## What is asked
Please lay out the lines from the one with "This screenshot has width=750, height=668." up to and including the one with "This screenshot has width=1280, height=800." as a numbered list, omitting any blank lines.

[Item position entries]

* * *

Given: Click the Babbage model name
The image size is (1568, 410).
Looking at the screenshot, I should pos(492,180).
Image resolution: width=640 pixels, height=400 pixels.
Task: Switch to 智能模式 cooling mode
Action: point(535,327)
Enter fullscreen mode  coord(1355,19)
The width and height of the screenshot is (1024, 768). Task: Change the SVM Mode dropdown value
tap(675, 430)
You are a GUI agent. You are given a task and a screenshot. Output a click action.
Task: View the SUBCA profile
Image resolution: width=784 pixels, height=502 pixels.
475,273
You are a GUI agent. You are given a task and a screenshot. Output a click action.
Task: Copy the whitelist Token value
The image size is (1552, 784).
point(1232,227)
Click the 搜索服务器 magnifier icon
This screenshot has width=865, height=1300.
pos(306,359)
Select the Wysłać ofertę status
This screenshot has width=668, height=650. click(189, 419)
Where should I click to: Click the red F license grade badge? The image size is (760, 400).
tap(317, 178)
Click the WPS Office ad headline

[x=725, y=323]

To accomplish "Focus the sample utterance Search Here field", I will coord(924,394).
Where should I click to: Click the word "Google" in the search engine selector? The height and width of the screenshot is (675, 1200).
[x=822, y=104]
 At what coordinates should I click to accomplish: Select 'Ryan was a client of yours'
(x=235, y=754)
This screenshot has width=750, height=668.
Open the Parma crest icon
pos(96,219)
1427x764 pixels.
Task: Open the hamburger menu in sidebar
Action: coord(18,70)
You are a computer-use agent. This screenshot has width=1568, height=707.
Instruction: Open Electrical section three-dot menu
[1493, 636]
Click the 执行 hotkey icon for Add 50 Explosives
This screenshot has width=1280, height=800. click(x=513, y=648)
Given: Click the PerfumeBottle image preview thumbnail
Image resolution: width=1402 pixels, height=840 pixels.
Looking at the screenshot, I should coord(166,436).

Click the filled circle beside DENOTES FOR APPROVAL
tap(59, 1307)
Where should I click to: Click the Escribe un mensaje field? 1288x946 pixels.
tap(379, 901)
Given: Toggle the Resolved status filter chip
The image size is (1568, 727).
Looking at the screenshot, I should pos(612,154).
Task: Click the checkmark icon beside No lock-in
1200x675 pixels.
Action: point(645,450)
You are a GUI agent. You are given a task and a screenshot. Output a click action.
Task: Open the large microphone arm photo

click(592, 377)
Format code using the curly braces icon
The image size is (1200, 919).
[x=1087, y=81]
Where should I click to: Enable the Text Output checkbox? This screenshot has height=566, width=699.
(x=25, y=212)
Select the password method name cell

* * *

## Worked solution
1. This screenshot has width=750, height=668.
2. Open the Parma crest icon
3. pos(96,219)
4. 1427x764 pixels.
5. Task: Open the hamburger menu in sidebar
6. Action: coord(18,70)
7. You are a computer-use agent. This screenshot has width=1568, height=707.
8. Instruction: Open Electrical section three-dot menu
9. [1493, 636]
10. Click the 执行 hotkey icon for Add 50 Explosives
11. This screenshot has width=1280, height=800. click(x=513, y=648)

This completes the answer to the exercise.